Pixel coordinate grounding data
★ ★ ★ ★ ★ ★ ★
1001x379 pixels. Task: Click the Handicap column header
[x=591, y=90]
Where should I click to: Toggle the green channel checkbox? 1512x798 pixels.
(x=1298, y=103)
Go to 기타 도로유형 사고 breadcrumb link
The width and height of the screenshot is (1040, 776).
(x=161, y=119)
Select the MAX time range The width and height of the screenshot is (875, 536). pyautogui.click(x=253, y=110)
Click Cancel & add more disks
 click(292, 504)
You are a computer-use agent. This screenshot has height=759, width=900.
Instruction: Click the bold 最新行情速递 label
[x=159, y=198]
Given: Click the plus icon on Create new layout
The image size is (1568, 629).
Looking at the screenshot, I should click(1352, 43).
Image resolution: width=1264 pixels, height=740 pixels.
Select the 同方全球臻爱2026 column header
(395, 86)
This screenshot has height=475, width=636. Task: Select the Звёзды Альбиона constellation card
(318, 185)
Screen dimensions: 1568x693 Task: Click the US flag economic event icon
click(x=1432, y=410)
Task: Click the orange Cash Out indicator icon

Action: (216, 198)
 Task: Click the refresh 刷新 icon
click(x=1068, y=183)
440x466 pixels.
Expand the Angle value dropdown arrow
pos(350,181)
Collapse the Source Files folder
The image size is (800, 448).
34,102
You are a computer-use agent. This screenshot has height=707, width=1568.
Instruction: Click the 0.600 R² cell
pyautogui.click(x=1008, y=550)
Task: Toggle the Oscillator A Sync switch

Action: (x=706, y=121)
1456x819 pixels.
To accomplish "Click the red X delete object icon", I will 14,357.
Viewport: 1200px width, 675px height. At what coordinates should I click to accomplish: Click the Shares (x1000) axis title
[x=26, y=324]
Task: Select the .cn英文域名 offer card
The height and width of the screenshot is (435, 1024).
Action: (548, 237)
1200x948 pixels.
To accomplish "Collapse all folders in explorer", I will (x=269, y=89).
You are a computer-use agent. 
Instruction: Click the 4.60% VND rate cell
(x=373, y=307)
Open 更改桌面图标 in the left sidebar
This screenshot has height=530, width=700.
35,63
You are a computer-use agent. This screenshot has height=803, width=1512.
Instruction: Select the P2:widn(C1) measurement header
★ ★ ★ ★ ★ ★ ★
Each record is to be given again in full, exactly as it reads.

WRITTEN REPLY:
1001x379 pixels. Task: Click the Handicap column header
[x=591, y=90]
Where should I click to: Toggle the green channel checkbox? 1512x798 pixels.
(x=1298, y=103)
Go to 기타 도로유형 사고 breadcrumb link
The width and height of the screenshot is (1040, 776).
(x=161, y=119)
Select the MAX time range The width and height of the screenshot is (875, 536). pyautogui.click(x=253, y=110)
Click Cancel & add more disks
 click(292, 504)
You are a computer-use agent. This screenshot has height=759, width=900.
Instruction: Click the bold 最新行情速递 label
[x=159, y=198]
Given: Click the plus icon on Create new layout
The image size is (1568, 629).
Looking at the screenshot, I should click(1352, 43).
Image resolution: width=1264 pixels, height=740 pixels.
Select the 同方全球臻爱2026 column header
(395, 86)
This screenshot has height=475, width=636. Task: Select the Звёзды Альбиона constellation card
(318, 185)
Screen dimensions: 1568x693 Task: Click the US flag economic event icon
click(x=1432, y=410)
Task: Click the orange Cash Out indicator icon

Action: (216, 198)
 Task: Click the refresh 刷新 icon
click(x=1068, y=183)
440x466 pixels.
Expand the Angle value dropdown arrow
pos(350,181)
Collapse the Source Files folder
The image size is (800, 448).
34,102
You are a computer-use agent. This screenshot has height=707, width=1568.
Instruction: Click the 0.600 R² cell
pyautogui.click(x=1008, y=550)
Task: Toggle the Oscillator A Sync switch

Action: (x=706, y=121)
1456x819 pixels.
To accomplish "Click the red X delete object icon", I will 14,357.
Viewport: 1200px width, 675px height. At what coordinates should I click to accomplish: Click the Shares (x1000) axis title
[x=26, y=324]
Task: Select the .cn英文域名 offer card
The height and width of the screenshot is (435, 1024).
Action: (548, 237)
1200x948 pixels.
To accomplish "Collapse all folders in explorer", I will (x=269, y=89).
You are a computer-use agent. 
Instruction: Click the 4.60% VND rate cell
(x=373, y=307)
Open 更改桌面图标 in the left sidebar
This screenshot has height=530, width=700.
35,63
You are a computer-use agent. This screenshot has height=803, width=1512.
Instruction: Select the P2:widn(C1) measurement header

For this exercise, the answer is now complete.